Today's Story Line:

There's progress to report on several seemingly intractable problems confronting quests for peace: In southeast Europe, neighbors Turkey and Greece are moving closer to resolving old differences.

And leaders in Northern Ireland made concessions moving the opposing pro-British and pro-Irish communities a step closer to peace.

Gen. Pervez Musharraf, who took over Pakistan in a military coup last month, has imposed a Nov. 16 deadline for elites to pay up on bad bank loans (he seems to be telling them that they can send their cakes but he won't eat them too). What happens is sure to telegraph his regime's longer-term intentions.

But, one rural Russian textile town - cut off from Uzbekistan, its cotton supplier before the collapse of the USSR - struggles to make it in the throes of a market-reform economy.

- Faye Bowers Deputy world editor

REPORTERS ON THE JOB

* HOW ABOUT TIN CANS AND STRING? When he has a human rights question, Beijing-based Monitor correspondent Kevin Platt often calls on Frank Lu in Hong Kong at the Information Center of Human Rights and Democratic Movement in China.

Over the past few months though, those conversations have become increasingly tough.
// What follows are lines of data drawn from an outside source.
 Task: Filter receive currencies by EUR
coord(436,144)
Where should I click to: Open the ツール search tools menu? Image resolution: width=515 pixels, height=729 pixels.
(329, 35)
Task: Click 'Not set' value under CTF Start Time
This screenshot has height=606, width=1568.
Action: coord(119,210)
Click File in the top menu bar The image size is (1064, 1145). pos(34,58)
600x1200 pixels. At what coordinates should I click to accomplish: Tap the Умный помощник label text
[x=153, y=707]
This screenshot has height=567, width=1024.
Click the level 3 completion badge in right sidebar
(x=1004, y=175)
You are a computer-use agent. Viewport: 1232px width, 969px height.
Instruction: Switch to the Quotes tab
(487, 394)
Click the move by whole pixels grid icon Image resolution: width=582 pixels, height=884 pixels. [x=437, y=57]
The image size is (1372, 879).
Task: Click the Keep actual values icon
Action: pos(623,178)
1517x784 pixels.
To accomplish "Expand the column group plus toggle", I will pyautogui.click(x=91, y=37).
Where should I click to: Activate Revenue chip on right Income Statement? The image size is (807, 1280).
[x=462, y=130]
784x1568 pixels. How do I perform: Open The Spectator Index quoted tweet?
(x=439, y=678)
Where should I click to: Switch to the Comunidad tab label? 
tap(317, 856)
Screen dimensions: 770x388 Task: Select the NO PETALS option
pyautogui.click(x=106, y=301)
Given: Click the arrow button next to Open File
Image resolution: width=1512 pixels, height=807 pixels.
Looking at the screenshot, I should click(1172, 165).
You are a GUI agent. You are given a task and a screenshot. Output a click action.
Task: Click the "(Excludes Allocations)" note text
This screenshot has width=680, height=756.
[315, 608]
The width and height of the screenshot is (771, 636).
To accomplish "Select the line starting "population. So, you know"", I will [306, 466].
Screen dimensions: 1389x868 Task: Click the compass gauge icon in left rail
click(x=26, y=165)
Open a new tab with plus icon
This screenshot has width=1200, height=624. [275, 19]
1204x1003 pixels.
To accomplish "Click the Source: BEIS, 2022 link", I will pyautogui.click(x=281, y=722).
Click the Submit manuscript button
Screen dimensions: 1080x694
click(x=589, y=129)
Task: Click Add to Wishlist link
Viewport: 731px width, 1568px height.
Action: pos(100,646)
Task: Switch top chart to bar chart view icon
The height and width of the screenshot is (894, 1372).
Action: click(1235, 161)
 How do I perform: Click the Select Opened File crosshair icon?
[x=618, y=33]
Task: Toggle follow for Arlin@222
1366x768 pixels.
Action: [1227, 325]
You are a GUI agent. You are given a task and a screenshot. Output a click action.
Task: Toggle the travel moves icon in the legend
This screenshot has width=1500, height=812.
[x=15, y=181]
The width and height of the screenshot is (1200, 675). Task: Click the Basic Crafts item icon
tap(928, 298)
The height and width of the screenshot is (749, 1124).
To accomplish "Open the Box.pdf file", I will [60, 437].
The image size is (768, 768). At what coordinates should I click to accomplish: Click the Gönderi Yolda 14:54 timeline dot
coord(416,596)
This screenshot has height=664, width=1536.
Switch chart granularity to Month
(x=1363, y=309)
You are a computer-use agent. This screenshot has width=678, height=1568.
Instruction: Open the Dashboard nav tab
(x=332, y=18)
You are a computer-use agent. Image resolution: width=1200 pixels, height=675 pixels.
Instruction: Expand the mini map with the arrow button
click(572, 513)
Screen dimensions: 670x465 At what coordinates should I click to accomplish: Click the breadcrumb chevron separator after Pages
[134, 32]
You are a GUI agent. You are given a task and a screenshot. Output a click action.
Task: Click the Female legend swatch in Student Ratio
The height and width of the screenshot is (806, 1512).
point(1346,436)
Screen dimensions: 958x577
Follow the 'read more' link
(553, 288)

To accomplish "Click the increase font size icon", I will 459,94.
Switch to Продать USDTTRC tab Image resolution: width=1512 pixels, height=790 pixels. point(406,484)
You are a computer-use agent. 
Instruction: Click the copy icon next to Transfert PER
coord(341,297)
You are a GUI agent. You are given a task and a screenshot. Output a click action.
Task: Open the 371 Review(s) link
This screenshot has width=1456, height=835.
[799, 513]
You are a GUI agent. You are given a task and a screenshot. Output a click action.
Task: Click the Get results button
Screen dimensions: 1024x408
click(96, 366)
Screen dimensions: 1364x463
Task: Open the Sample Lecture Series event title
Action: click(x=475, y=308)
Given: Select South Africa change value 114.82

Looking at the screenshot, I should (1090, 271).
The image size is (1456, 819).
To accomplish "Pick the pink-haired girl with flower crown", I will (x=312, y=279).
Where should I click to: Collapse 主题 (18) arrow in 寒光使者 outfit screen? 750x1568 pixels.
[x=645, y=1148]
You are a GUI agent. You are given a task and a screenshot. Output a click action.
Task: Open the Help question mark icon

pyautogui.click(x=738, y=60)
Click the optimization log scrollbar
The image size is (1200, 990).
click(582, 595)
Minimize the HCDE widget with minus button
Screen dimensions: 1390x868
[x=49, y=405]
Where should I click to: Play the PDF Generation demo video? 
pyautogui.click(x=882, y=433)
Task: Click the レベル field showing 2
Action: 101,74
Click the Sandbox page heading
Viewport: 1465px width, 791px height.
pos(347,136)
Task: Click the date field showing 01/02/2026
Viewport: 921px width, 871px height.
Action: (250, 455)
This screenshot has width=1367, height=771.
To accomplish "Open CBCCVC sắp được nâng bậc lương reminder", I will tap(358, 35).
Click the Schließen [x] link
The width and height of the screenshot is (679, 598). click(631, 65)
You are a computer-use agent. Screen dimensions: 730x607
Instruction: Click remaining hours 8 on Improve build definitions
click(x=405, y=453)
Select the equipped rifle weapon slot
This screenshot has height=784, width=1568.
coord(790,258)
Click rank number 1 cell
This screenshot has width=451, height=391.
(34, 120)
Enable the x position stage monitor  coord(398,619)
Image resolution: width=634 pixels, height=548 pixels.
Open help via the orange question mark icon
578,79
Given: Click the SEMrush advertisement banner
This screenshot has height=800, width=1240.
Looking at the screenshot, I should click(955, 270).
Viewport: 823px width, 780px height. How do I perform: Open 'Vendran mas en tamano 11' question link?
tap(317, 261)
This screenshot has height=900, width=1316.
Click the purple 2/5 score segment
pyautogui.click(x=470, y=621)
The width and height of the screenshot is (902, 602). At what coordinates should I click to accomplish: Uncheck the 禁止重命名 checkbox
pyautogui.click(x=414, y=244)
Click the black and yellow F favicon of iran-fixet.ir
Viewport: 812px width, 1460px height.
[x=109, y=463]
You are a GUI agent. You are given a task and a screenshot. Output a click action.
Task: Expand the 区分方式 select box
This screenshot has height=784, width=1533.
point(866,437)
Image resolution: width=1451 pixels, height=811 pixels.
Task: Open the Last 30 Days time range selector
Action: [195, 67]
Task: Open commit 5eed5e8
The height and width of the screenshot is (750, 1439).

There's typically a lot of static and blank spaces in the sound over the phone line.

Mr. Lu says that the police in mainland China have increased their surveillance and harassment: Computer-generated calls come in more than 1,000 times per day, he estimates, a 10-fold increase since Lu began issuing press releases about the Falun Gong movement.

Lu says China's police also jam his fax line and send his pager fake phone numbers to call back. Kevin himself has yet to successfully send Lu an e-mail. Despite the interruptions, Kevin says the tactics resemble a Chinese cyber-version of the Keystone Kops, and sometimes the results are almost comical. "It's hard not to laugh at how much trouble China goes to to make trouble for Frank Lu."

* GETTING AWAY FROM IT ALL: When Paris-based Monitor correspondent Peter Ford took a few days off earlier this month, he went to Istanbul in order to taste the Orient and to get away from Europe.

But he found that despite the city's spice bazaars and the muezzins' calls to prayer, Turks regard themselves as thoroughly European. Even if Kosovo has reminded Europeans that there are indigenous Muslims on their continent, however, Peter thinks it will be quite a while before the European Union digests the prospect of becoming more than a "Christian club."